For women, the cardio load is set less than for men. It is important to take into account the pulse - it should not rise above 100-120 beats in unprepared people and people with a weak heart. Breathing should not be interrupted and lead to dizziness - this is fraught with falls and injuries.
User reviews and results
Real reviews say that the exercise bike really helps you lose weight. The main thing is to constantly increase the pace and intensity of your training.
“For those who still doubt whether an exercise bike helps you lose weight, I want to tell you about my results. In 3 winter months I lost 8 kilograms without leaving home! I just turned on my favorite TV series every evening and pedaled at an average speed.”
So you shouldn’t give up exercising on an exercise bike. Regular workouts will definitely help you achieve your dream figure.
Answers to frequently asked questions
1. Which is better for losing weight: a treadmill or an exercise bike?
The running belt enhances fat burning by 20-30%, and with it you can achieve results faster. But it is worth considering that running is not beneficial for everyone - it is more traumatic for the knees and joints than cycling. If you want to increase the efficiency of your bike, you should take a closer look at spin bikes.
2. Who is contraindicated to exercise?
You should avoid training if you have diabetes, neoplasms, thrombophlebitis, diseases of the cardiovascular system and musculoskeletal system, bronchial asthma, and hypertension.
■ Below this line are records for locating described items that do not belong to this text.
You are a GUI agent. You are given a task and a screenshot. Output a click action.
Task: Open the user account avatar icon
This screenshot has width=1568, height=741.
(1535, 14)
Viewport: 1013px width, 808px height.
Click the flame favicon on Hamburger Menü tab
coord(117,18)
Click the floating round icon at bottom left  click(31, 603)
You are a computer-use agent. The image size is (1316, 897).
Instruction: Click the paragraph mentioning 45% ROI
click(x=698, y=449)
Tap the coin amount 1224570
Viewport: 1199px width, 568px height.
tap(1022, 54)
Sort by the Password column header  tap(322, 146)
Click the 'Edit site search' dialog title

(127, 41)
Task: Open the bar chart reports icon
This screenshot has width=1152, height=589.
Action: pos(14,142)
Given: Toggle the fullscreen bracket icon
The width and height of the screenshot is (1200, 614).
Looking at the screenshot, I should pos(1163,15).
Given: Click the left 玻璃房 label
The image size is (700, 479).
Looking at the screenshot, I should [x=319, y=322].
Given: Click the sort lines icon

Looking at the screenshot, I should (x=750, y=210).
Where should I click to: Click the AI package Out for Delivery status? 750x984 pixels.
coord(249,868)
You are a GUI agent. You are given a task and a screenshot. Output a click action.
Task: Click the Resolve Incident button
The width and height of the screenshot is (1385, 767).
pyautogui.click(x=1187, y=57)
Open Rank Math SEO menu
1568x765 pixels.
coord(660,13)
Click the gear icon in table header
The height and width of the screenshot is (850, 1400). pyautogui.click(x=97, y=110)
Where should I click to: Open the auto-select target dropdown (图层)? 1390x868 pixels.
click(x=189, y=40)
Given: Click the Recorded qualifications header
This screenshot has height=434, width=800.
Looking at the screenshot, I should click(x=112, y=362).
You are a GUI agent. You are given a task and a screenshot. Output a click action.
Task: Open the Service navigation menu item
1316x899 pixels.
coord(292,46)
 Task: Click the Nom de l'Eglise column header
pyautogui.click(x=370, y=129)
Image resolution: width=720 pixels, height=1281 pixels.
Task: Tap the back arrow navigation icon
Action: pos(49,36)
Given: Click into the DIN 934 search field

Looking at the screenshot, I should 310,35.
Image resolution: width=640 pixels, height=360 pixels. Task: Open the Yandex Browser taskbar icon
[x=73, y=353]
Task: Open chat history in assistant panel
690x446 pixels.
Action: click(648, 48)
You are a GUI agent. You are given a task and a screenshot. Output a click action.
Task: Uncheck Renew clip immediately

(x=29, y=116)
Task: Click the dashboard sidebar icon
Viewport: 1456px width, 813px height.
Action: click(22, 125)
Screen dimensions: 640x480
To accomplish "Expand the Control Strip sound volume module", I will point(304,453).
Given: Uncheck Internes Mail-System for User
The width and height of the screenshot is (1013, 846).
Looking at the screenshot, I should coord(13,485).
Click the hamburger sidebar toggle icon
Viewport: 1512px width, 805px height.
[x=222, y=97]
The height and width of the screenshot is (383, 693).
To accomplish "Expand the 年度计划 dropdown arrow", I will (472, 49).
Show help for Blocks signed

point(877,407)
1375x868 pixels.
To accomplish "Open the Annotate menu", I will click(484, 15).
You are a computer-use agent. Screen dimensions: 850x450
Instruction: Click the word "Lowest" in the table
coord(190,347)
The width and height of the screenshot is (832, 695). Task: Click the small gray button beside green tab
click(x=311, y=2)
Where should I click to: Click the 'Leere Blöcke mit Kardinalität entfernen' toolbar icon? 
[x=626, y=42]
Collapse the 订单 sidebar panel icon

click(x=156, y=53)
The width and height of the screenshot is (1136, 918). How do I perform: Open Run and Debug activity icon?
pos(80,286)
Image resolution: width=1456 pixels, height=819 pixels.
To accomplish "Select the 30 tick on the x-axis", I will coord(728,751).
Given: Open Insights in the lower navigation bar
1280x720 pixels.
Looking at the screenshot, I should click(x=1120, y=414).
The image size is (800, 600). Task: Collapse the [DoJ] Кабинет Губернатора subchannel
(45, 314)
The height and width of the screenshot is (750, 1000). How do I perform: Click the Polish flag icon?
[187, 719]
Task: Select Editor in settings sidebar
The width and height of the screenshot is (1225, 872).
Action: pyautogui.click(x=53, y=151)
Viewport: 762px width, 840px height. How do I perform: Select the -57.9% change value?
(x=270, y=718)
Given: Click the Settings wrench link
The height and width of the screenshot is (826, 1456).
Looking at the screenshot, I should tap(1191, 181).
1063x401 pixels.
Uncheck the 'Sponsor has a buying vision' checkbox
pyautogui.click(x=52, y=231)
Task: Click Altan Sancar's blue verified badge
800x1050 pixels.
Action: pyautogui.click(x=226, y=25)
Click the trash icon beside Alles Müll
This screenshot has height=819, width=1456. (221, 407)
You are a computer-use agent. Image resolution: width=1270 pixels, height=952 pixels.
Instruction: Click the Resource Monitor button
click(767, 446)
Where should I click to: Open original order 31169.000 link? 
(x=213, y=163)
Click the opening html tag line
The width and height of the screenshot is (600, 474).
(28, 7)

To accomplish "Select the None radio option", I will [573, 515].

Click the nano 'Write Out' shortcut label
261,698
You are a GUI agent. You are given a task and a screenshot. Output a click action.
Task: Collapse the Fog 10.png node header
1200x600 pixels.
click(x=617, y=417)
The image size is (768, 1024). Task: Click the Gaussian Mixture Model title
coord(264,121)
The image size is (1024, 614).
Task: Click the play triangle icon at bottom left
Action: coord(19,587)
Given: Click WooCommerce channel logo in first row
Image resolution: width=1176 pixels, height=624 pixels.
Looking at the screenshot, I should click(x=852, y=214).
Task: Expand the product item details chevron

If chronic illnesses have worsened or the flu has appeared, training should be postponed until you feel better.
It is worth stopping the exercise if dizziness, nausea, rapid heartbeat, chest pain appear, breathing becomes erratic, and blood pressure rises.
Contraindications
Due to the fact that the loads during cycling are higher than training on a regular exercise bike, there are a number of contraindications for this direction:
- hypotension and hypertension;
- heart diseases;
- pregnancy at all stages;
- varicose veins and thrombophlebitis;
- chronic joint pathologies.
Before starting classes, you should definitely visit a therapist and get a certificate of no contraindications. Experienced cycling trainers conduct a preliminary conversation with each new client, monitor his physical indicators during training, determine how long the lesson will last, and prescribe the appropriate type of exercise, set of loads and intervals between them.
Since cycling is an intense and dynamic sport, classes must be started under the supervision of a trainer. A professional will select the types of exercises and tell you how to perform them correctly so that the beginner does not encounter injuries such as sprains and dislocations. Cycling is especially harmful for those with weak knee joints. If there are such problems, it is not recommended for a beginner to practice on his own.